}

Thursday, August 22, 2013

Hawaii next?

Hawaii may soon enact marriage equality, which would be great for SO many reasons. Aside from the most important resons for enacting marriage equality—justice and fairness—another reason is simpler: Closure.

Many people forget that it was actually a 1993 decision by the Hawaii Supreme Court, Baehr v. Lewin, that led a few years later, in 1996, to the infamous "Defense [sic] of Marriage Act". The USA's rightwing was terrified that if Hawaii legalised marriage for same-gender couples, the Full Faith and Credit Clause of the US Constitution would force all states to recognise those marriages. Of course, DOMA went much farther, also denying federal benefits to legally-married gay couples—of which there were NONE in the USA in 1996!

I remember distinctly that some otherwise sensible people on the centre and left argued that DOMA, bad as it was, was the only way to stop the movement to amend the US Constitution to forever outlaw marriage equality in all 50 US States. It would buy time, they argued, until the people’s hearts changed. Maybe they were right.

However, by the time President Bill Clinton signed DOMA into law, the trigger—possible marriage equality in Hawaii—was over. In 1998, Hawaii (together with Alaska) became the first US state to amend its constitution to ban marriage for same-gender couples, though in Hawaii's case it merely allowed the state legislature to restrict marriage to opposite gender couples only. This was basically designed to overturn the Baehr decision. It wasn’t until 2004 that Massachusetts became the first US state with marriage equality—though DOMA blocked any national or federal recognition of those marriages.

In 2010, the puffed-up, self-important arrogant—and twice divorced—Republican then-Governor of Hawaii, Linda Lingle, vetoed that state’s civil union law. As she would, being a Republican governor, and all, and who was, as such politicians so often do, perhaps overcompensating for something. Much has changed in the years since then, and Hawaii is rid of her (she lost a 2012 bid to become a US Senator from Hawaii).

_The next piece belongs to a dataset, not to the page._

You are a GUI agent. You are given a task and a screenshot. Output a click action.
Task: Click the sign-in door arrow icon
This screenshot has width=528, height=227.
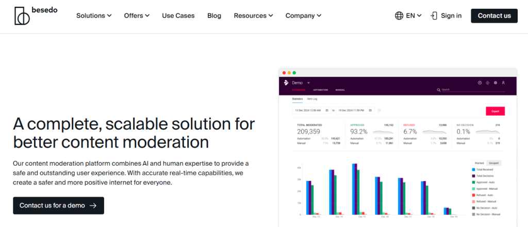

If Hawaii does enact marriage equality, it would be a great way to start closing the national wounds that were opened up there 20 years ago this year, wounds that were rubbed open again and again, chiefly by opportunistic Republican politicians and their religionist allies. The world has moved on from the anti-equality frenzy of the mid-1990s, and more and more places are adopting marriage equality. I think it would be fantastic for Hawaii to do so, too, 20 years after becoming the place where the USA's fight began.

The time has come, Hawaii!

Photo: By the uploader (Own work; taken by the uploader) [Public domain], via Wikimedia Commons.

2 comments:

rogerogreen said...

To this day, I've never bought the "they'll change the Constitution" argument. Do they know how difficult it was, and is, to change the Consytitution? Save for the 27th, which was passed in 1992 after being introduced in 1789(!), there hasn't been a change since 1971, despite threats over anti-flag burning, balanced budgets and so many more, I've now forgotten. 38 states would have been difficult to get, even then. AND rolling over to allow DOMA just empowered the other side.

Arthur (AmeriNZ) said...

Yep, I completely agree with you. I thought it was a lame rationalisation at the time, just a way for liberals to try and justify their pro-DOMA votes to constituents who were appalled by the vote. It's true there was a LOT of anti-gay noise then, but it was all sound and fury symbolising nothing.

I do wonder, though, if DOMA didn't exist, would Karl Rove have used a drive to amend the US Constitution as an organising tool. He certainly whipped-up anti-gay mobs to enact state laws and state constitutional amendments as a way to increase Republican votes, so would he have similarly cynically exploited a national process for pure partisan political gain? He was certainly capable of that sort of evil, but, as you say, amending the US Constitution IS incredibly difficult.